RICHMOND, Va. - Jimmy Dean, 81, a country-music star known for his smash hit about a workingman hero, "Big Bad John," and an entrepreneur known for his sausage brand, died Sunday.

His wife, Donna Meade Dean, said her husband died at their Henrico County, Va., home.

Born in 1928, Mr. Dean was raised in poverty in Plainview, Texas, and dropped out of high school after the ninth grade. He went on to a successful entertainment career in the 1950s and '60s that included the nationally televised The Jimmy Dean Show.

In 1969, he went into the sausage business, starting the Jimmy Dean Meat Co. in Plainview. He sold the company to the Sara Lee Corp. in 1984.

In 2009 a fire gutted their home. Lost were a collection of celebrity-autographed books, posters of Mr. Dean with Elvis Presley, and other prized possessions. Donna Dean said the couple had just moved back into their reconstructed home.

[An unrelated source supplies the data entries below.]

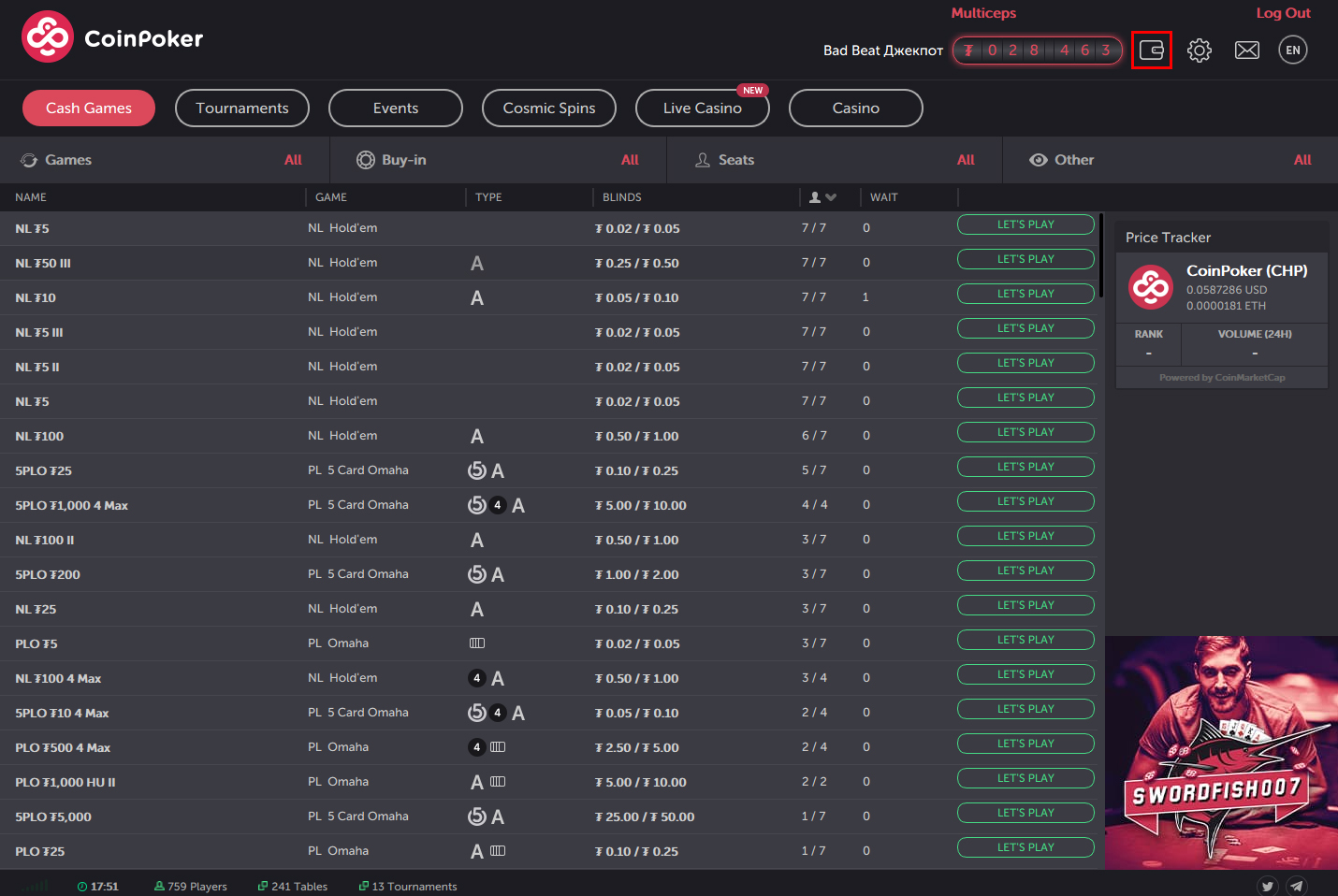The width and height of the screenshot is (1338, 896).
Task: Click the Log Out link
Action: click(x=1283, y=13)
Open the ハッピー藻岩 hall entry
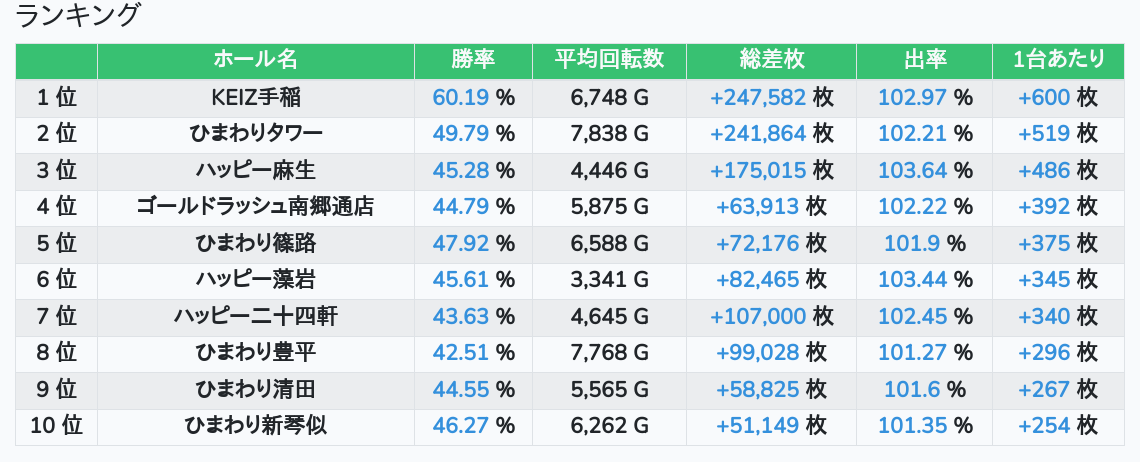The width and height of the screenshot is (1140, 462). (255, 280)
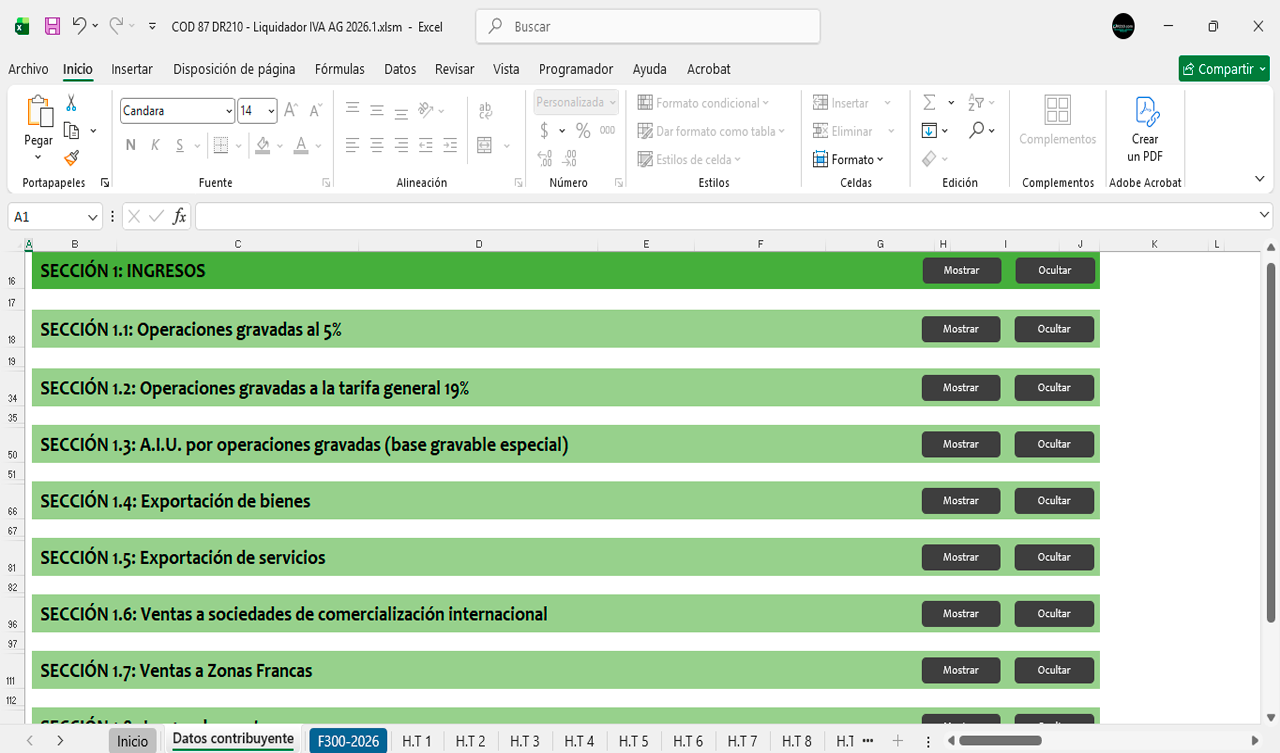Open the font size 14 dropdown
The height and width of the screenshot is (753, 1280).
pos(271,111)
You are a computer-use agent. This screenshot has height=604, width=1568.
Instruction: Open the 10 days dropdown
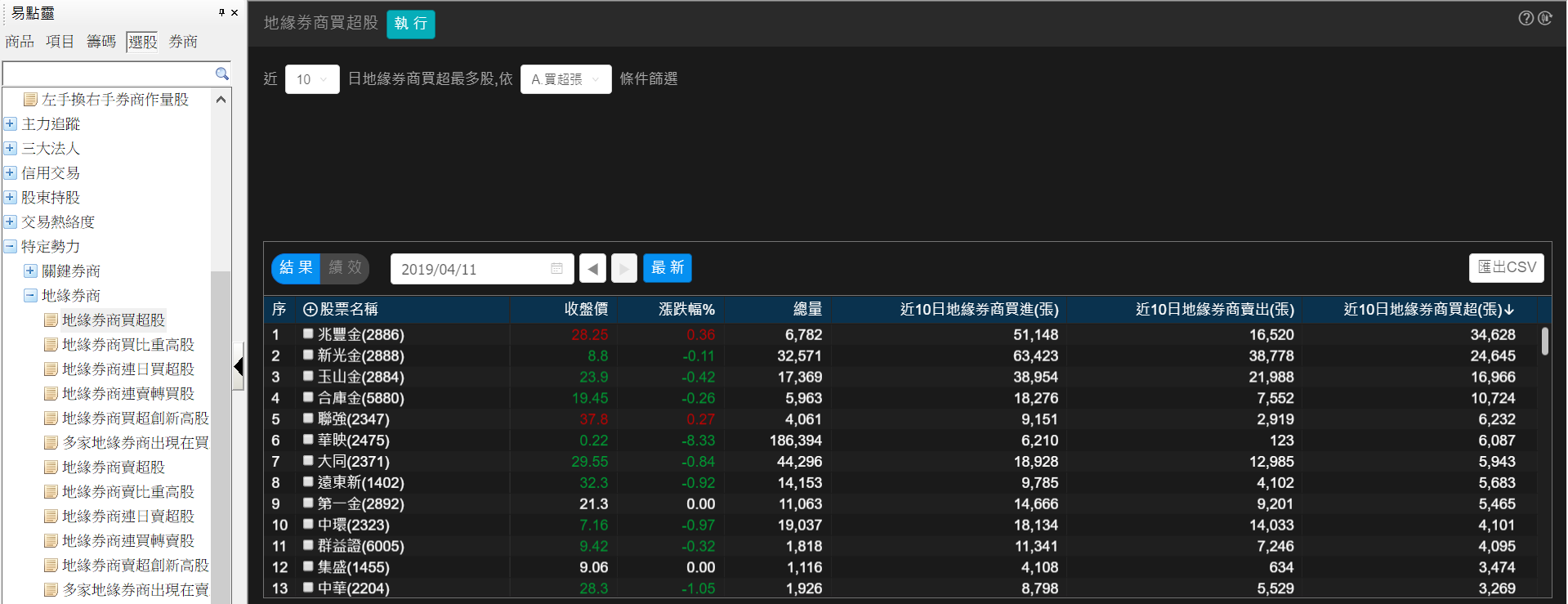pos(312,79)
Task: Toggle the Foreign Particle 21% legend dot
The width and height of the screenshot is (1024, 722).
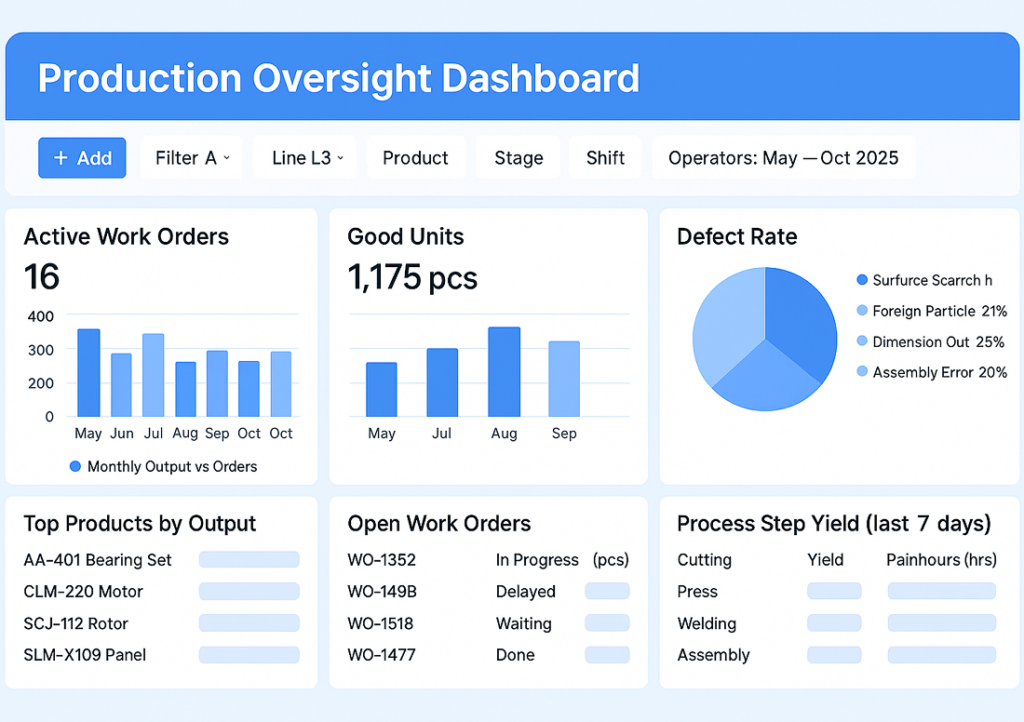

With his drawled wisecracks, Mr. Dean charmed fans. But he was also known for a tough side. He fired bandmate Roy Clark, who went on to Hee Haw fame, for showing up late for gigs.

A scrap with Sara Lee made headlines. When it let him go as spokesman in 2003, he issued a statement titled, "Somebody doesn't like Sara Lee," contending he was dumped because he got old. The title spoofed a company slogan that went, "Nobody doesn't like Sara Lee."

Mr. Dean grew up in a musical household. His mother showed him how to play his first chord on the piano. His father, who left the family, was a songwriter and singer. Mr. Dean taught himself the accordion and the harmonica.

His start in the music business came as an accordionist at a tavern near Bolling Air Force Base in Washington, where he was stationed in the 1940s. After leaving the Air Force in 1948, he fronted his band, the Texas Wildcats.

"Big Bad John," which is about a coal miner who saves fellow workers when a mine roof collapses, became a big hit in 1961 and won a Grammy. The star wrote it in less than two hours. In February, he was elected into the Country Music Hall of Fame.

He was the first guest host on The Tonight Show and also was an actor with parts on television and in the movies, including a 1971 James Bond film, Diamonds Are Forever.

In the late 1960s, Mr. Dean entered the hog business - something he knew well: His family had butchered hogs, with the young Mr. Dean whacking them over the head with the blunt end of an ax.